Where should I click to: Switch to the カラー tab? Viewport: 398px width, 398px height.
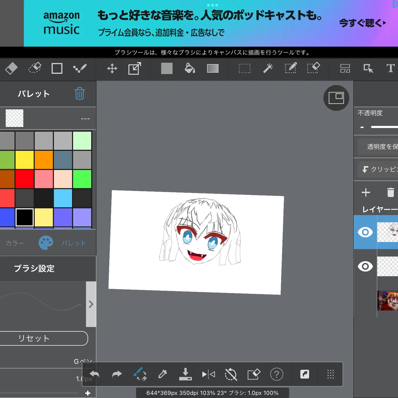pos(15,243)
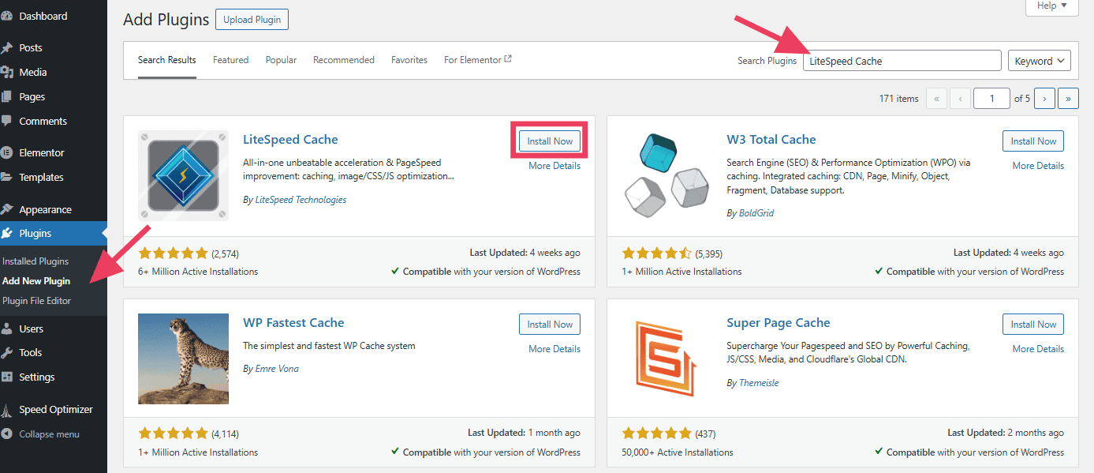The height and width of the screenshot is (473, 1094).
Task: Open Installed Plugins submenu item
Action: click(x=35, y=261)
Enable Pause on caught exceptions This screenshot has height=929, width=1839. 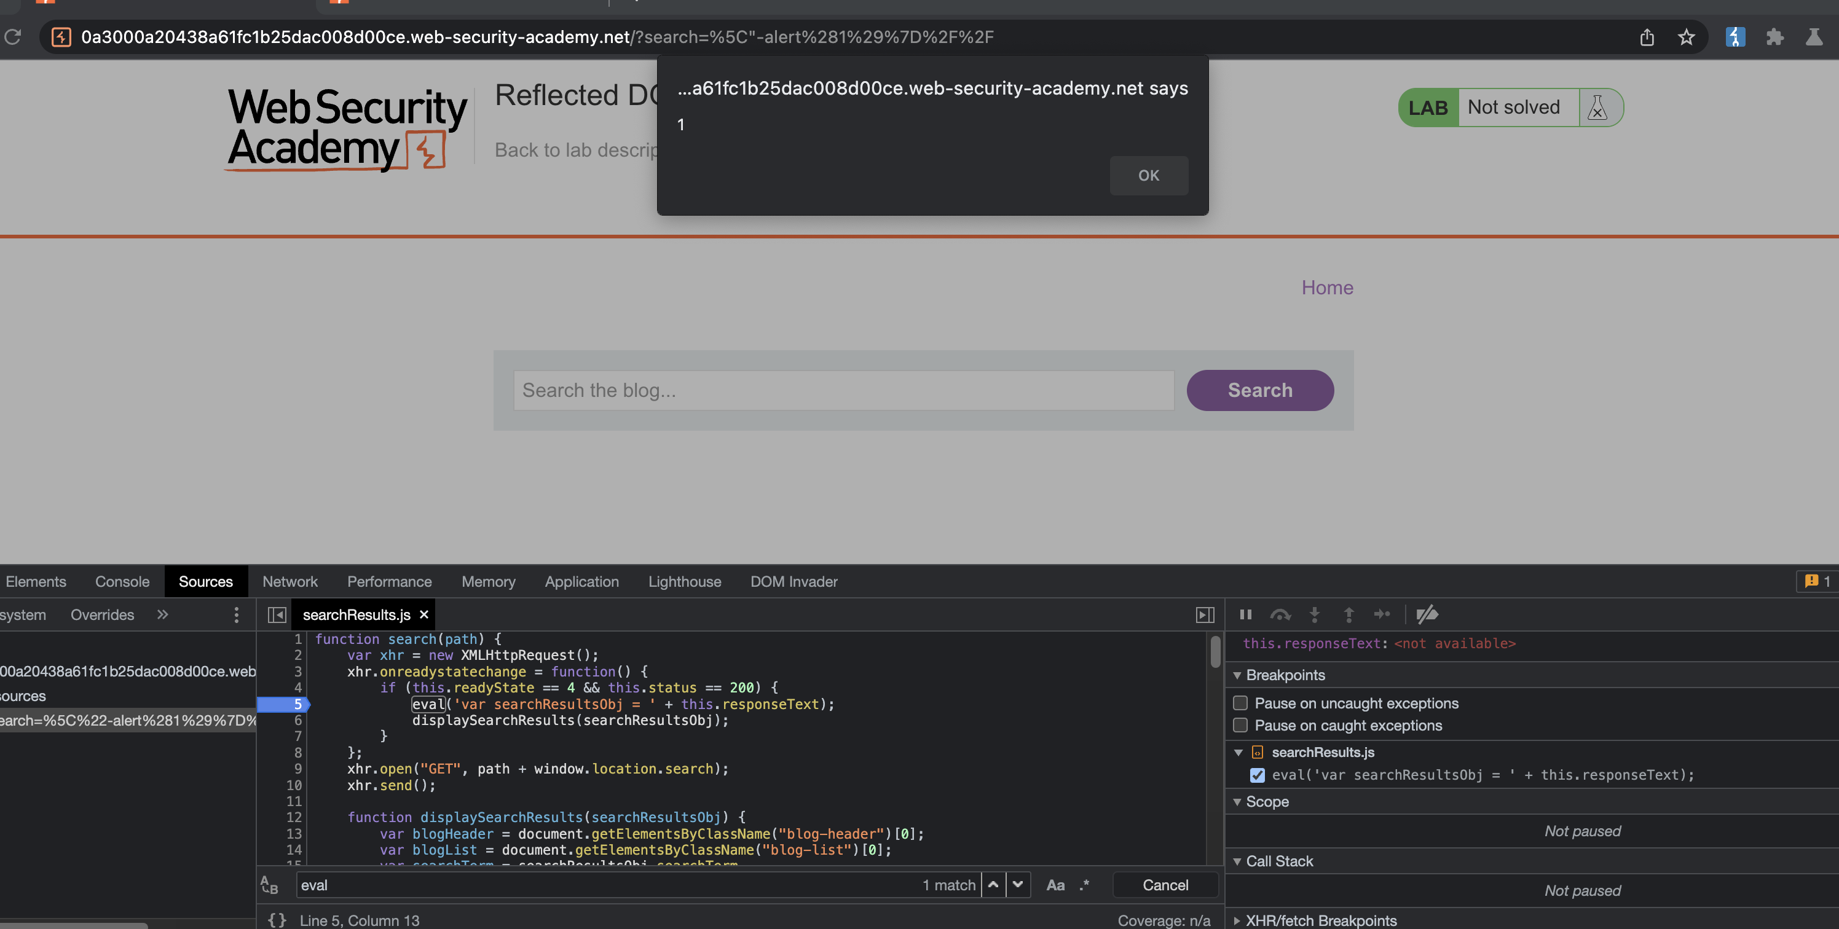pyautogui.click(x=1241, y=725)
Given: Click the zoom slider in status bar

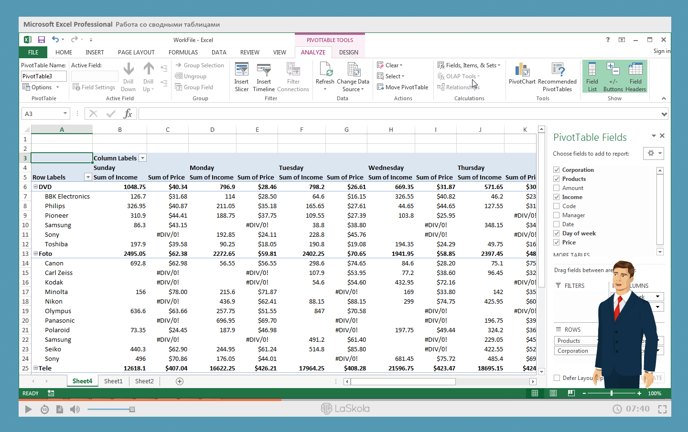Looking at the screenshot, I should coord(611,393).
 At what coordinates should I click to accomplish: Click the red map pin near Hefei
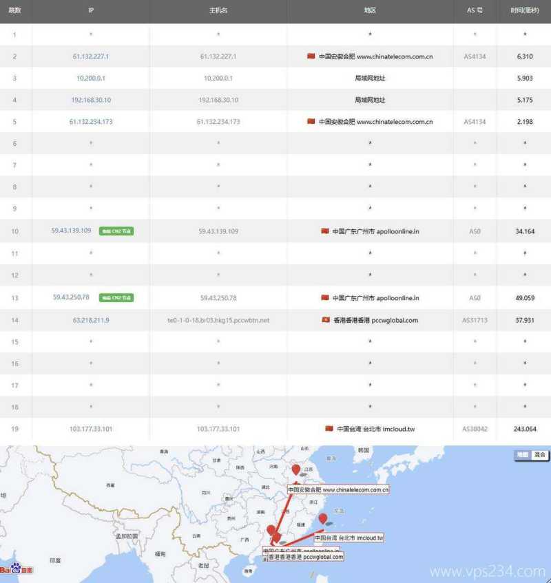point(296,469)
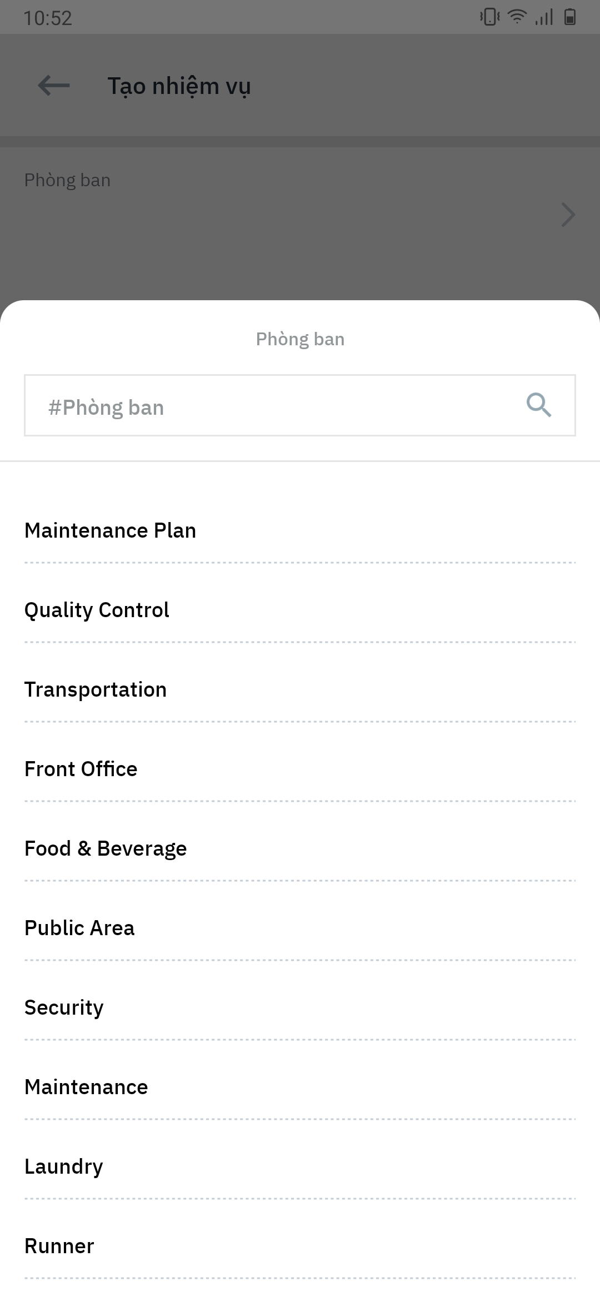
Task: Pick the Transportation department
Action: (x=96, y=689)
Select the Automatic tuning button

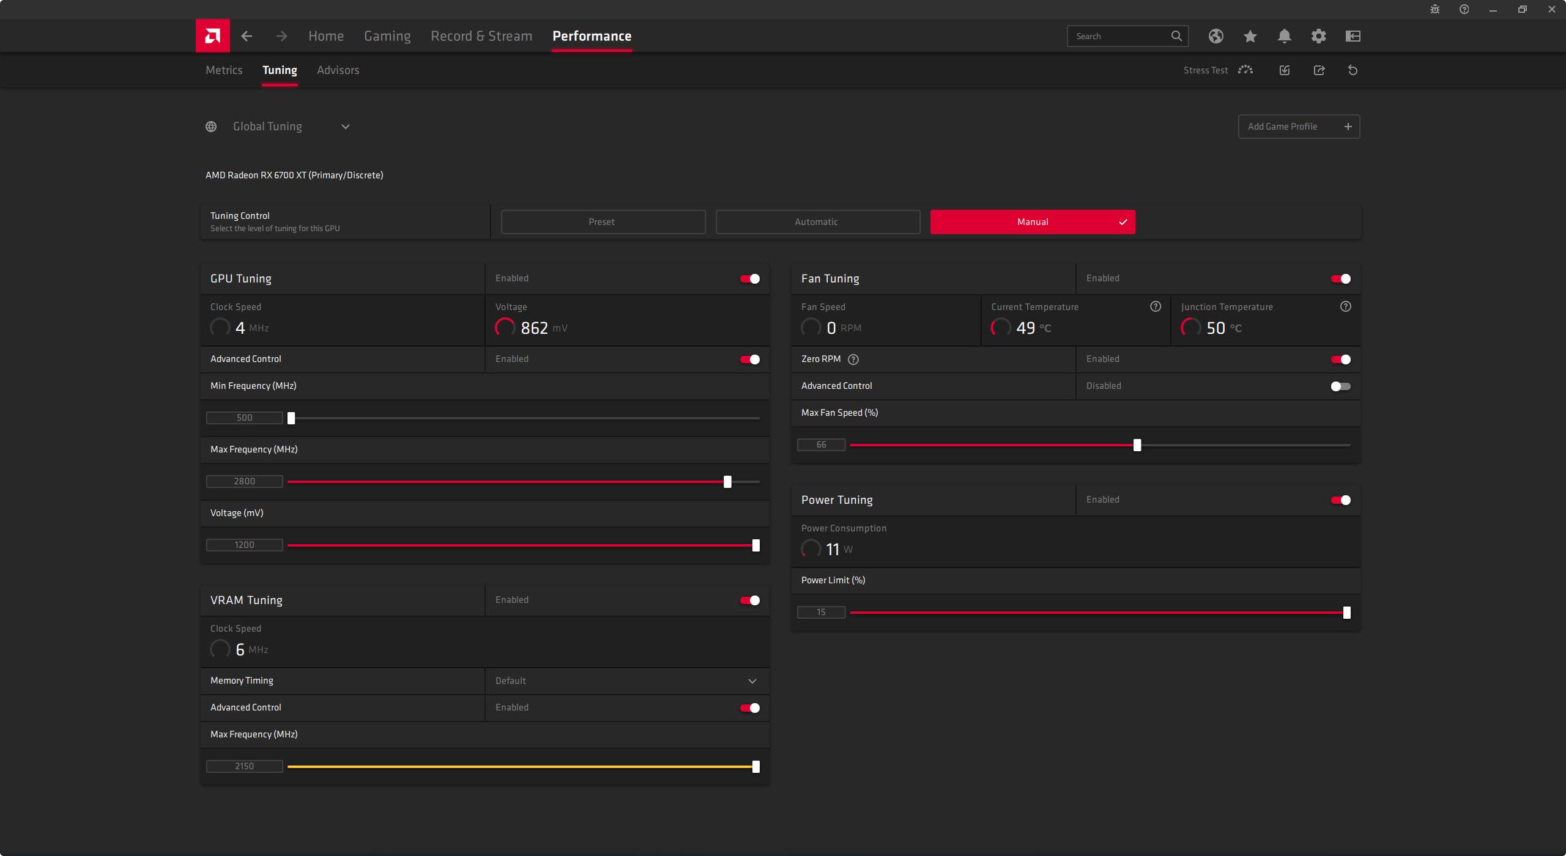[x=817, y=222]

Goal: Could you arrange the stretch from the line containing "At what coordinates" through the end of the records as a Markdown table with columns Number and Text, one row per line, skipping blank lines and leaving the pictures out?

Task answer:
| Number | Text |
|---|---|
| 1 |  At what coordinates should I click to accomplish: Click the red map pin near Hefei |
| 2 | point(296,469) |
| 3 | Task: Pick the Transportation department |
| 4 | Action: (x=96, y=689) |
| 5 | Select the Automatic tuning button |
| 6 | [x=817, y=222] |